### EXCERPT
India has a scholarship program precisely to encourage more women to enter into or return to science and technology. It's a federal program run by the Ministry of Science and Technology. A Google search "percent women scientists India" also turns up a vast number of position papers and professional organizations in India with the goal of gender parity.

China is even further ahead. In 2010, nearly 37% (36.91) of all jobs in science and technology were held by women. The Chinese government has scholarship programs to encourage more young women to become scientists - applicants in every region can apply for a scholarship of roughly the equivalent of $12,000 US.

If China and India best us in research, perhaps it will be because they are attempting to draw on the brain power of their entire population, male and female, regardless of ages-old discrimination against women.

Wente may have ditched the dated 1982 shoulder pads she used to wear; she should also ditch the dated  and outmoded attitudes.


Hels said...


is The Globe and Mail an intellectual and influential paper? I hope not.

I wonder why Wente "throws out the spectre of China and India overtaking us because they supposedly don't concern themselves with gender parity". If China and India are not concerned with women's equality of opportunity, then there is no fearful spectre to concern her. If China and India HAVE been very involved, as you suggest, then Wente better be having a jolly good look at their results.

I thought we sorted this out in the battles of 1963-70. Has nothing improved since our youth?

ChrisJ said...


I think sometimes that we are back-tracking. As women do better, the naysayers become more entrenched.

Ciss B said...

You have to admit, our politicians have taken a giant step backward in their views too. I cannot believe that after the work we have done since before the 60s is being railroaded and trying to leave women back in the beginning of the Women's Movement! How is this happening? Sad for those of us who have degrees that now are sometimes worthless in this atmosphere of the return of the, "little women," ideal.

### BRIEF 1
Answer each question from the excerpt:
(a) Which body runs India's scholarship program for women in science and technology?
(b) What share of science and technology jobs in China did women hold in 2010?
(c) Which years does Hels give for "the battles" that were supposed to have sorted this out?
### BRIEF 2
According to the excerpt, why might China and India best us in research? Answer in one to three sentences.

### INFORMATION SUPPLIED
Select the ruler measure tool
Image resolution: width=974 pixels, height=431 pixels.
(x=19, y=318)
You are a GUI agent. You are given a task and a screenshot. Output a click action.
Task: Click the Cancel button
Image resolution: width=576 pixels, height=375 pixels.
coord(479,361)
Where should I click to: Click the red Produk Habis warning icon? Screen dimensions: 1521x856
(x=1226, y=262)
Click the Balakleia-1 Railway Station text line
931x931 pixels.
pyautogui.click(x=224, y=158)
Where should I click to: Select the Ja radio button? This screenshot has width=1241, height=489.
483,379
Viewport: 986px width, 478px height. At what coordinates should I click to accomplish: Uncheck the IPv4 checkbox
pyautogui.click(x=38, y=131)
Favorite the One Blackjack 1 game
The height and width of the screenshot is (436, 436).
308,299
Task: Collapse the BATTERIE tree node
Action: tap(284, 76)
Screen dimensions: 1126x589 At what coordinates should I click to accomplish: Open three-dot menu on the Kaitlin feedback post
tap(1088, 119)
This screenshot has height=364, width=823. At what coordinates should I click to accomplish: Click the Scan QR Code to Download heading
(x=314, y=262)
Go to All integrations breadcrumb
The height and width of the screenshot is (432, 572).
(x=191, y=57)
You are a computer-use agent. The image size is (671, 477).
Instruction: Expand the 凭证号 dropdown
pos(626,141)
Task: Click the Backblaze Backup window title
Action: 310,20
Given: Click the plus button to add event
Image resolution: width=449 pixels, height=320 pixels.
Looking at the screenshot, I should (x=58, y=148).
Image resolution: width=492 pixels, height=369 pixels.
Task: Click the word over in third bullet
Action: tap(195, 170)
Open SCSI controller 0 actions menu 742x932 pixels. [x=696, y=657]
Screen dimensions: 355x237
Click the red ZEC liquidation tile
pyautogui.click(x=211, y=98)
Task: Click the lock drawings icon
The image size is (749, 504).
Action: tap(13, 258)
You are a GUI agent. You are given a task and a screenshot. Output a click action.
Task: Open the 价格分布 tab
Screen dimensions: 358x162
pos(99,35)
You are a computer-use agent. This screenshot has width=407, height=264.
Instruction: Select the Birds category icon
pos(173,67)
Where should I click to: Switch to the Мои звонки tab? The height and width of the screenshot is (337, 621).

### WRITTEN REPLY 1
(a) The Ministry of Science and Technology.
(b) Nearly 37% (36.91%).
(c) 1963-70.

### WRITTEN REPLY 2
They might do so because they are trying to draw on the brain power of their entire population, male and female. They are doing this regardless of ages-old discrimination against women.